++++ Records for this exercise ++++

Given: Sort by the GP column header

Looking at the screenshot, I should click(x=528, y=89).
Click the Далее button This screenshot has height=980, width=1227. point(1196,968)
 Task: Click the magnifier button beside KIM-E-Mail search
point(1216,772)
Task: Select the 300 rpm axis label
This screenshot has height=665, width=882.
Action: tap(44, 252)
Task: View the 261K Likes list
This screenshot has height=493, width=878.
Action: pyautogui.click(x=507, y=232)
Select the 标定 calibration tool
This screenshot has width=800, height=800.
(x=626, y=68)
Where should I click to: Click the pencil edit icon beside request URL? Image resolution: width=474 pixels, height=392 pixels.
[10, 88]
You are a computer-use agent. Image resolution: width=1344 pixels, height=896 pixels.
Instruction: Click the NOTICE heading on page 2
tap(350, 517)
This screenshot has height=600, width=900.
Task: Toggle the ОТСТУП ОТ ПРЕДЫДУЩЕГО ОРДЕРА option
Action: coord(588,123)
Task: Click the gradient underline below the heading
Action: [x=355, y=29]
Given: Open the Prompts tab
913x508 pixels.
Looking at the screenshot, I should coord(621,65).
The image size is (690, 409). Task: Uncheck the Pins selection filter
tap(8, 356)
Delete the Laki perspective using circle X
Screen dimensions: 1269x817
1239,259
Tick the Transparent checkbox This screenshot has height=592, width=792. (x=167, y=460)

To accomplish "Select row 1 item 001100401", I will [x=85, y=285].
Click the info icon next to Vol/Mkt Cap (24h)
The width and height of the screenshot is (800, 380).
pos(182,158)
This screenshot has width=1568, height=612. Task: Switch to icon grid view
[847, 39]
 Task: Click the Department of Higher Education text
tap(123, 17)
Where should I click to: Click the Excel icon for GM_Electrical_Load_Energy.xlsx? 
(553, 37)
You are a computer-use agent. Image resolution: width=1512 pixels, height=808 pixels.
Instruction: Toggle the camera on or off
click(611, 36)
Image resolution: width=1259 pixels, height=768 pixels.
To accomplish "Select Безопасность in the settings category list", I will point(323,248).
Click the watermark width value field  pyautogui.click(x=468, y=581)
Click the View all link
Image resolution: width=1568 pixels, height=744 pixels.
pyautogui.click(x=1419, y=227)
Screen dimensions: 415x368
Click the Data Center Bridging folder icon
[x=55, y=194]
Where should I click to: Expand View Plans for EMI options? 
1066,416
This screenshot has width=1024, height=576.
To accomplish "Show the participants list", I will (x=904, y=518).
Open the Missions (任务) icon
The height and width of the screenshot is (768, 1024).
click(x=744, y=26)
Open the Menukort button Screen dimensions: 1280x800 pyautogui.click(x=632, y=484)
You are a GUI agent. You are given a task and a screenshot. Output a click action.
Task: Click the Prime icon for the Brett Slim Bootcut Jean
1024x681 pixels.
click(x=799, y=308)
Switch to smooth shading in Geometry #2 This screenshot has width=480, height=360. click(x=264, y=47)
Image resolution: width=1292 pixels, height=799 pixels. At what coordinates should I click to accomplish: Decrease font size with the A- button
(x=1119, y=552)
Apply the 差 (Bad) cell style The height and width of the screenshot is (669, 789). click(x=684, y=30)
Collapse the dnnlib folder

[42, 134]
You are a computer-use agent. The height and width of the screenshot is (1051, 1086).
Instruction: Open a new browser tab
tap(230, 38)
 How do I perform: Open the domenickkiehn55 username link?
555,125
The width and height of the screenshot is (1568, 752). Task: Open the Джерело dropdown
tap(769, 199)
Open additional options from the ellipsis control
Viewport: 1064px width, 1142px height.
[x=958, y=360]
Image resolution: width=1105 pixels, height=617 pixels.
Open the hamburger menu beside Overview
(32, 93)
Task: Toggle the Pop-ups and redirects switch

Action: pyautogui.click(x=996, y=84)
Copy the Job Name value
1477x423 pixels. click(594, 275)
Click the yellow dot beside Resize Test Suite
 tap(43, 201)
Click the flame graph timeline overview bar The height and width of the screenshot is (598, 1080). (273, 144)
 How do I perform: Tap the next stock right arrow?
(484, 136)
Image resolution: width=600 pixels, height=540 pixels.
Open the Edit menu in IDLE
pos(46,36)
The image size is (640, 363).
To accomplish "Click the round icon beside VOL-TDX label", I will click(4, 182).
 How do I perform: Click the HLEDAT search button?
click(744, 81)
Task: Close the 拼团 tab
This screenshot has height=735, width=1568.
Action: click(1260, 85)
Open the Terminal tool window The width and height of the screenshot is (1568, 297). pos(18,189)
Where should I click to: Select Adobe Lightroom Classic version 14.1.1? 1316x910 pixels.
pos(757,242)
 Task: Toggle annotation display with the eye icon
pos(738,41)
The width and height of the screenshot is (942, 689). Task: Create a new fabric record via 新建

++++

> **Your task**
Would you print exactly, and only, the lines of the data above from the line with "Click the watermark" through the line with "Switch to smooth", inclusive?

> **Answer to this exercise**
Click the watermark width value field  pyautogui.click(x=468, y=581)
Click the View all link
Image resolution: width=1568 pixels, height=744 pixels.
pyautogui.click(x=1419, y=227)
Screen dimensions: 415x368
Click the Data Center Bridging folder icon
[x=55, y=194]
Where should I click to: Expand View Plans for EMI options? 
1066,416
This screenshot has width=1024, height=576.
To accomplish "Show the participants list", I will (x=904, y=518).
Open the Missions (任务) icon
The height and width of the screenshot is (768, 1024).
click(x=744, y=26)
Open the Menukort button Screen dimensions: 1280x800 pyautogui.click(x=632, y=484)
You are a GUI agent. You are given a task and a screenshot. Output a click action.
Task: Click the Prime icon for the Brett Slim Bootcut Jean
1024x681 pixels.
click(x=799, y=308)
Switch to smooth shading in Geometry #2 This screenshot has width=480, height=360. click(x=264, y=47)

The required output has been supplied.